重症加護藥師與醫療團隊成員在許多方面合作,但也包括監測患者血清中的藥物濃度、過去藥物使用歷史、當前藥物使用狀況、以及藥物過敏。[9]他們會與團隊一起共事,但可能來自不同的機構。[9]一些藥師取得醫學士或藥學學士的學位之後,可透過學士後住院訓練,取得重症加護藥師的資格。[9]藥師可在各方面協助管理藥物治療,並可透過藥學專科委員會取得重症加護藥師(BCCCP)的資格認證。許多重症加護藥師也是美國重症醫學會的會員。[9]ICU團隊中的藥師可把患者藥物反應,以及不良預後降低。[7]
送進ICU的患者,由於重症造成代謝和生理學的變化,而面臨營養方面獨特的挑戰。[35]重症加護營養也很快成為營養師的一個子專業,他們可通過美國腸道外與腸道營養學會(ASPEN),接受額外的腸道營養和腸道外營養方面的訓練,並取得認證。
呼吸治療師在ICU內的任務是監測患者的呼吸狀況。
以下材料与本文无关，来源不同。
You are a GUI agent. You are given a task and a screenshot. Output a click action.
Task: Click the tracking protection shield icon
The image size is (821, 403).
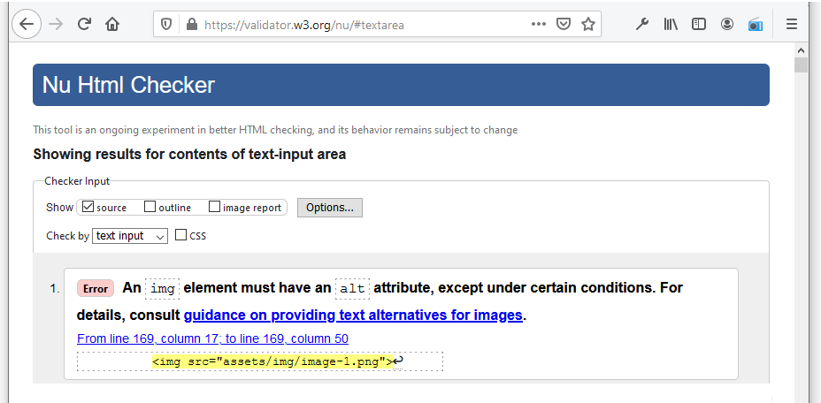tap(166, 25)
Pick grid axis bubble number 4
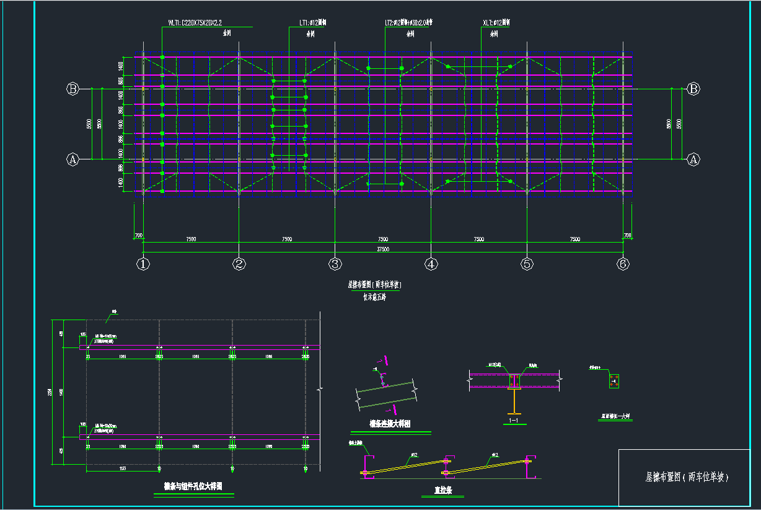 pos(431,264)
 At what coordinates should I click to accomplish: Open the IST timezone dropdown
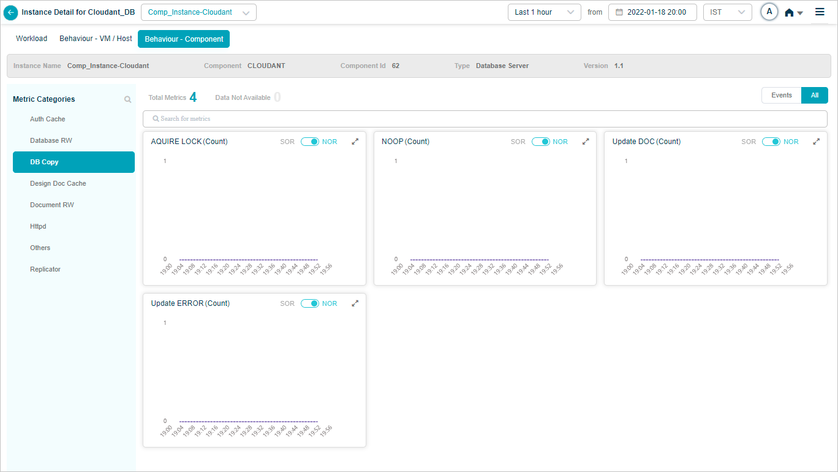[727, 12]
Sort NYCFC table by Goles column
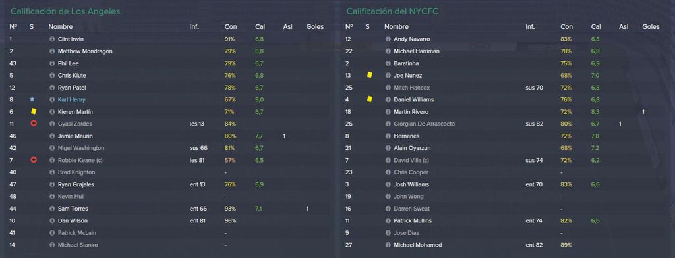675x258 pixels. pyautogui.click(x=651, y=27)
[36]他們可進行額外的教育和訓練,取得成人重症加護(adult critical care,ACCS),和新生兒以及兒科(neonatal and pediatric specialities,NPS)的專業資格認證。呼吸治療師受過專業訓練,可監測患者的呼吸、提供患者治療方法、以及評估改善的情況。[36]他們可參與緊急護理,例如氣道管理、氧氣加濕、診斷測試、無創或侵入式機械呼吸輔助、訓練患者停用呼吸輔助、氣霧療法、吸入性一氧化氮療法、動脈血溶氧分析、以及提供物理治療。[37]
重症加護在醫學領域中通常是費用最高昂、技術最先進、且最密集耗用資源的區塊。美國在2000年花費在重症加護醫學的支出,估計為190到550億美元。在這一年,重症加護醫學佔美國國內生產總值(GDP)的0.56%,佔全國醫療衛生總支出的4.2%,佔全部醫院費用的13%。[38]在2011年,使用到ICU的住院時間占整體住院時間的四分之一(29.9%),但佔醫院總費用則接近一半(47.5%)。使用ICU的患者的醫院費用的中位數,比沒使用ICU的患者高出2.5倍。[39]